[[ Supplied entries open ]]

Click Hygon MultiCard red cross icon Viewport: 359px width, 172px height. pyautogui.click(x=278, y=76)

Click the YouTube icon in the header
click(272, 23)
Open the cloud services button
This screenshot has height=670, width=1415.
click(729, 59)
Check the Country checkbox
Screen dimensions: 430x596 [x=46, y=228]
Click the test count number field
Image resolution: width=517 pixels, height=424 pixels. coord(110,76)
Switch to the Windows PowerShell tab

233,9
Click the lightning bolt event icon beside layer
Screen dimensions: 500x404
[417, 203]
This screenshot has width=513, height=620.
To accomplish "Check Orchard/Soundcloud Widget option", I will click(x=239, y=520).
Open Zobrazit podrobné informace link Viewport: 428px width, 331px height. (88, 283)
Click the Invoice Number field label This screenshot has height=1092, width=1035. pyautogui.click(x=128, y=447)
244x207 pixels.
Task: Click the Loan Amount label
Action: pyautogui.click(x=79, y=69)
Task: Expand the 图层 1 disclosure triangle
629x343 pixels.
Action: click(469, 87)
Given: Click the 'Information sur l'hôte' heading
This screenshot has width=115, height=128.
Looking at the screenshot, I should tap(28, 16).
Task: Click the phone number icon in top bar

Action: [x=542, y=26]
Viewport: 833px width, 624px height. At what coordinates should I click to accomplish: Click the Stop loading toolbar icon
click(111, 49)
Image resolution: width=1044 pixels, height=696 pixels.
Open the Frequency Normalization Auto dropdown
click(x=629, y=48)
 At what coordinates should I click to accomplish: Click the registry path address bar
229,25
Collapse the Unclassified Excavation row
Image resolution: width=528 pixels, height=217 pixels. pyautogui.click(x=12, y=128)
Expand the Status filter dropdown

[[ Supplied entries closed ]]

§ **Aim of the task**
Please find every line in the records above that holds the word "Expand" and copy it.

§ **Output of the exercise**
Task: Expand the 图层 1 disclosure triangle
Expand the Status filter dropdown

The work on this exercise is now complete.